## PROMPT
Return all of the data exactly as given.

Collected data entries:
- - - - - - -

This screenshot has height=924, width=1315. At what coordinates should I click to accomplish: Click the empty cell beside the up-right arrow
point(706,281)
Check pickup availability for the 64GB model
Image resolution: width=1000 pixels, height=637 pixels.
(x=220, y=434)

- - - - - - -

## WRITTEN REPLY
This screenshot has height=924, width=1315. At what coordinates should I click to accomplish: Click the empty cell beside the up-right arrow
point(706,281)
Check pickup availability for the 64GB model
Image resolution: width=1000 pixels, height=637 pixels.
(x=220, y=434)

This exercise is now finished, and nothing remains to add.